++++ Listed records ++++

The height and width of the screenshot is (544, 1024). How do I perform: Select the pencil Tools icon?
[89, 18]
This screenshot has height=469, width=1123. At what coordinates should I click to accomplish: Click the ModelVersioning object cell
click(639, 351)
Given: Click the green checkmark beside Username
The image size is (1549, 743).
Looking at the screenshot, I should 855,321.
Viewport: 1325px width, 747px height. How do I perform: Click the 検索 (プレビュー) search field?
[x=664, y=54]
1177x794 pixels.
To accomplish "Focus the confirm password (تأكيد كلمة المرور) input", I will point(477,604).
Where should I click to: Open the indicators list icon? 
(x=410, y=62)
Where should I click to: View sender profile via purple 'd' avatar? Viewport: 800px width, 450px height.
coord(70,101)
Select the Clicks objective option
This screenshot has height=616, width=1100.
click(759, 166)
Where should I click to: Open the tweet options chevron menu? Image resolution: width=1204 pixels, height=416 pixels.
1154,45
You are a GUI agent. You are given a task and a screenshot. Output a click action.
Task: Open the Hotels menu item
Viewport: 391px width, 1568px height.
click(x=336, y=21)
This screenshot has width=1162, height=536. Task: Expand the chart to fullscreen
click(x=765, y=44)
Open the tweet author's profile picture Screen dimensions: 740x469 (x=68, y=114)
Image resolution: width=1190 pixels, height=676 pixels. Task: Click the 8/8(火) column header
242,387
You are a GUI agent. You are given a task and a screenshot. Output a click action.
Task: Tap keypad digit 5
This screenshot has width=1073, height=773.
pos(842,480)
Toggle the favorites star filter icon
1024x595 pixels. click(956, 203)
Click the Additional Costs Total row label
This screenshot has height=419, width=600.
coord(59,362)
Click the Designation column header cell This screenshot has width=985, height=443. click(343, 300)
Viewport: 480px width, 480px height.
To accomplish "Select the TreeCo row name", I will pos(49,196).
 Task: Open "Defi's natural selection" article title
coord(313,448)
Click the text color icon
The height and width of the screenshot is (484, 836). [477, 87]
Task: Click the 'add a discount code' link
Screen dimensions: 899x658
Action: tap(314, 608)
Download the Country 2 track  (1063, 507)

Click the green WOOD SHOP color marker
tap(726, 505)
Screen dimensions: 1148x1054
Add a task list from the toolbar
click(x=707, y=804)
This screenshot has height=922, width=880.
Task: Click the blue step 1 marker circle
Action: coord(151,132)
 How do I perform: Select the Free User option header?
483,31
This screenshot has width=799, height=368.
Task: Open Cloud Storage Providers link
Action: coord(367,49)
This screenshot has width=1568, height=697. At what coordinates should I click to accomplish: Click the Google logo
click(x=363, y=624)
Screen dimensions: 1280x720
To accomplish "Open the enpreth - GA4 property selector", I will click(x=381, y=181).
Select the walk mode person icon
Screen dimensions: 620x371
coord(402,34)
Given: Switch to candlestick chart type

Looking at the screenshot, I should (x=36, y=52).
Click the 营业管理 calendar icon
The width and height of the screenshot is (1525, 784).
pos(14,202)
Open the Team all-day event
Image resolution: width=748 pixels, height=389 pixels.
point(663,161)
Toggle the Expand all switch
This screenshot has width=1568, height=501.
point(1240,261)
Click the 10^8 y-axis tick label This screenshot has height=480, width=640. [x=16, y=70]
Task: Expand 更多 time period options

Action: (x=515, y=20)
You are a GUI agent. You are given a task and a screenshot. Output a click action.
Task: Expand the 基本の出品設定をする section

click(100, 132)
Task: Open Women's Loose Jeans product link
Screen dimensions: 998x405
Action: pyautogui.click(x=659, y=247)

++++

**Activity**
For this exercise, output the records in full, exactly.

**Output**
The height and width of the screenshot is (544, 1024). How do I perform: Select the pencil Tools icon?
[89, 18]
This screenshot has height=469, width=1123. At what coordinates should I click to accomplish: Click the ModelVersioning object cell
click(639, 351)
Given: Click the green checkmark beside Username
The image size is (1549, 743).
Looking at the screenshot, I should 855,321.
Viewport: 1325px width, 747px height. How do I perform: Click the 検索 (プレビュー) search field?
[x=664, y=54]
1177x794 pixels.
To accomplish "Focus the confirm password (تأكيد كلمة المرور) input", I will point(477,604).
Where should I click to: Open the indicators list icon? 
(x=410, y=62)
Where should I click to: View sender profile via purple 'd' avatar? Viewport: 800px width, 450px height.
coord(70,101)
Select the Clicks objective option
This screenshot has height=616, width=1100.
click(759, 166)
Where should I click to: Open the tweet options chevron menu? Image resolution: width=1204 pixels, height=416 pixels.
1154,45
You are a GUI agent. You are given a task and a screenshot. Output a click action.
Task: Open the Hotels menu item
Viewport: 391px width, 1568px height.
click(x=336, y=21)
This screenshot has width=1162, height=536. Task: Expand the chart to fullscreen
click(x=765, y=44)
Open the tweet author's profile picture Screen dimensions: 740x469 (x=68, y=114)
Image resolution: width=1190 pixels, height=676 pixels. Task: Click the 8/8(火) column header
242,387
You are a GUI agent. You are given a task and a screenshot. Output a click action.
Task: Tap keypad digit 5
This screenshot has width=1073, height=773.
pos(842,480)
Toggle the favorites star filter icon
1024x595 pixels. click(956, 203)
Click the Additional Costs Total row label
This screenshot has height=419, width=600.
coord(59,362)
Click the Designation column header cell This screenshot has width=985, height=443. click(343, 300)
Viewport: 480px width, 480px height.
To accomplish "Select the TreeCo row name", I will pos(49,196).
 Task: Open "Defi's natural selection" article title
coord(313,448)
Click the text color icon
The height and width of the screenshot is (484, 836). [477, 87]
Task: Click the 'add a discount code' link
Screen dimensions: 899x658
Action: tap(314, 608)
Download the Country 2 track  (1063, 507)

Click the green WOOD SHOP color marker
tap(726, 505)
Screen dimensions: 1148x1054
Add a task list from the toolbar
click(x=707, y=804)
This screenshot has height=922, width=880.
Task: Click the blue step 1 marker circle
Action: coord(151,132)
 How do I perform: Select the Free User option header?
483,31
This screenshot has width=799, height=368.
Task: Open Cloud Storage Providers link
Action: coord(367,49)
This screenshot has width=1568, height=697. At what coordinates should I click to accomplish: Click the Google logo
click(x=363, y=624)
Screen dimensions: 1280x720
To accomplish "Open the enpreth - GA4 property selector", I will click(x=381, y=181).
Select the walk mode person icon
Screen dimensions: 620x371
coord(402,34)
Given: Switch to candlestick chart type

Looking at the screenshot, I should (x=36, y=52).
Click the 营业管理 calendar icon
The width and height of the screenshot is (1525, 784).
pos(14,202)
Open the Team all-day event
Image resolution: width=748 pixels, height=389 pixels.
point(663,161)
Toggle the Expand all switch
This screenshot has width=1568, height=501.
point(1240,261)
Click the 10^8 y-axis tick label This screenshot has height=480, width=640. [x=16, y=70]
Task: Expand 更多 time period options

Action: (x=515, y=20)
You are a GUI agent. You are given a task and a screenshot. Output a click action.
Task: Expand the 基本の出品設定をする section

click(100, 132)
Task: Open Women's Loose Jeans product link
Screen dimensions: 998x405
Action: pyautogui.click(x=659, y=247)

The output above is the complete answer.